Райнхард стоял у Матиаса за спиной и не мог не заметить, что, несмотря на рассуждения профессора о вреде спешки, теперь он работал намного быстрее. Профессор брал разные инструменты, один за другим, и громко цокал языком. Казалось, он становился все более взволнованным, но не раздраженным. Райнхард решил, что лучше не вмешиваться, и терпеливо ждал.
Через несколько минут Матиас вытер кровь с длинных щипцов, на удивление небрежно, и бросил их на тележку. Райнхард вздрогнул. Затем старик молча уставился на инспектора. Выражение его лица было далеко не дружелюбным.
— Профессор, — решился нарушить молчание Райнхард.
— Что все это значит? — спросил Матиас, показывая на труп.
— Прошу прощения, профессор?
— Это Орлов? Или Гумбольт? Они вас в это втянули?

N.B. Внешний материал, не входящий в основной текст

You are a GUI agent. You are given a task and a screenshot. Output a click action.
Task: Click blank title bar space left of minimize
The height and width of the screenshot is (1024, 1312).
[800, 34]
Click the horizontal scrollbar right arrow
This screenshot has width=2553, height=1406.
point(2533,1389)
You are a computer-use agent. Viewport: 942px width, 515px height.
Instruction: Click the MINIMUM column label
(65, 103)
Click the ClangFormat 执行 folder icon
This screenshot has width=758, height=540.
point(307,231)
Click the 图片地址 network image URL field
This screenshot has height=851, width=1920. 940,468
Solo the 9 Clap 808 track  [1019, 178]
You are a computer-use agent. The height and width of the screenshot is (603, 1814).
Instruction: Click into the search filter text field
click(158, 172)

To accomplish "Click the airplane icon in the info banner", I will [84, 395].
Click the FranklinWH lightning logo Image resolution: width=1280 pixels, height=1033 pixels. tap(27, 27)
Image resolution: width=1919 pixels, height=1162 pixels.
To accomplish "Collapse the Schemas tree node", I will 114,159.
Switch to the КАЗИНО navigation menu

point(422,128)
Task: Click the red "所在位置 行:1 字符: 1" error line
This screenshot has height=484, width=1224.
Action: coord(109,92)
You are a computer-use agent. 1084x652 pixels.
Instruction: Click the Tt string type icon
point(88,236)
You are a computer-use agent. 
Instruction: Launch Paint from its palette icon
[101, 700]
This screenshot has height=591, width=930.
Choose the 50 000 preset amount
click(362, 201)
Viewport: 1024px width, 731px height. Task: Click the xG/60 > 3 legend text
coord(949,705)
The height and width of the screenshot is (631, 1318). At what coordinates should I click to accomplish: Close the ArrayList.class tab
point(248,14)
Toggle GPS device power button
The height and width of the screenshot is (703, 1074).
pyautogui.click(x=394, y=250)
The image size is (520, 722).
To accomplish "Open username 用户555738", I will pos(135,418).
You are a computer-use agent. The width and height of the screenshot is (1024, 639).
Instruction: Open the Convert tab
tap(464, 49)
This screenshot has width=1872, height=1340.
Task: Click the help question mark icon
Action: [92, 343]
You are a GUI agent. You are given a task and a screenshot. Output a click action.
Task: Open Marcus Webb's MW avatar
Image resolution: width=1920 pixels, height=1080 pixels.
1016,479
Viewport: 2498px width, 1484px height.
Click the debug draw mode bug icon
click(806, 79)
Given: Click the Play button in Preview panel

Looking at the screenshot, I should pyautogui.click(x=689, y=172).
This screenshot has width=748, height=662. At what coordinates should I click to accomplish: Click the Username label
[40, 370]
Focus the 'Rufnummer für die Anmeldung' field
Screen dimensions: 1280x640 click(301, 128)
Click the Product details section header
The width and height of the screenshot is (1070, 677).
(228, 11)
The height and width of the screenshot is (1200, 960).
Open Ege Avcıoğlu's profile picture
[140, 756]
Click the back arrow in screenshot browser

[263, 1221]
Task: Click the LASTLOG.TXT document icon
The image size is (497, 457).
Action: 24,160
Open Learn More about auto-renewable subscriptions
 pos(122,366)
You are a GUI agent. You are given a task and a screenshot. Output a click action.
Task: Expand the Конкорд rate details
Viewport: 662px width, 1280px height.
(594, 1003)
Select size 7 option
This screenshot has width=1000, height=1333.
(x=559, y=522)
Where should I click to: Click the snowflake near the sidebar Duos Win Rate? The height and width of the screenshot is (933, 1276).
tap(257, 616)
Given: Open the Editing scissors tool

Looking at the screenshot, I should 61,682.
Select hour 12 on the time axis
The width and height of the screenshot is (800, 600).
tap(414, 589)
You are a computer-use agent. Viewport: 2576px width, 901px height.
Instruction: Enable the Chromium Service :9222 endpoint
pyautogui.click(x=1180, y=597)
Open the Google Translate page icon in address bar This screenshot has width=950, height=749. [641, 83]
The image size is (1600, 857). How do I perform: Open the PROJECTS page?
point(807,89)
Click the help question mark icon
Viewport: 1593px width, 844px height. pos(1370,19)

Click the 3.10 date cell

Райнхард всплеснул руками.
— Простите, герр профессор, но я понятия не имею, о чем вы говорите.
Матиас фыркнул, снял очки и потер глаза. Райнхарду пришло в голову, что, возможно, эксцентричность профессора не так далека от безумия. Старик водрузил очки на место и рывком развязал передник. Он снял его через голову, свернул и положил на нижнюю полку тележки. Затем он начал возиться с инструментами, передвигая их с места на место, словно это были фигуры в причудливой шахматной партии.
— Профессор, — сказал Райнхард, — я был бы вам чрезвычайно признателен, если бы вы мне все объяснили.
Матиас поднял глаза и снова уставился на Райнхарда, глаза профессора за увеличивающими линзами блуждали. Райнхард терпел затянувшееся молчание, сколько мог, но, в конце концов, не выдержал.